Secondo il testo sull'insediamento dei cinesi nell'area vesuviana, quale codice ISTAT ha il Sistema Locale di Lavoro di San Giuseppe Vesuviano?
---------- Pagina ----------
Home Sociologia
Home Sociologia
Pagina 1 di 2
Da Pechino a Terzigno: l’insediamento dei cinesi nell’area vesuviana.

I comuni dell’area vesuviana di cui parliamo qui sono Carbonara di Nola (29 km a Est da Napoli), Ottaviano (22 km a Est da Na), Palma Campania (28 km ENE da Na), Poggiomarino (30 km a SE da Na), San Gennaro Vesuviano (28 km a Est da Na), San Giuseppe Vesuviano (26 km a Est da Na), Striano (32 km NE da Na), e Terzigno (27 km a Est da Na).
Questo distretto o sistema locale del lavoro1 comprende un’area che si stende dal versante orientale del Monte Somma- Vesuvio a 22-26m nella piana del fiume Sarno.
Una parte della Campania affascinante situata ai piedi del monte Somma, per gli antichi il vero vulcano al contrario del Vesuvio considerato buono, anzi “un grand vignoble placide et prospère” (Gino Doria).
La denominazione del Sistema Locale di Lavoro di cui è oggetto questo studio è San Giuseppe Vesuviano (codice ISTAT 444).
---------- Dati archiviati ----------
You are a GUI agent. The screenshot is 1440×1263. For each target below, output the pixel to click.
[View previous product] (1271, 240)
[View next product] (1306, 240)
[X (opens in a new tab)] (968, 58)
----------
**Soluzione dell'esercizio**.
Il codice ISTAT è 444.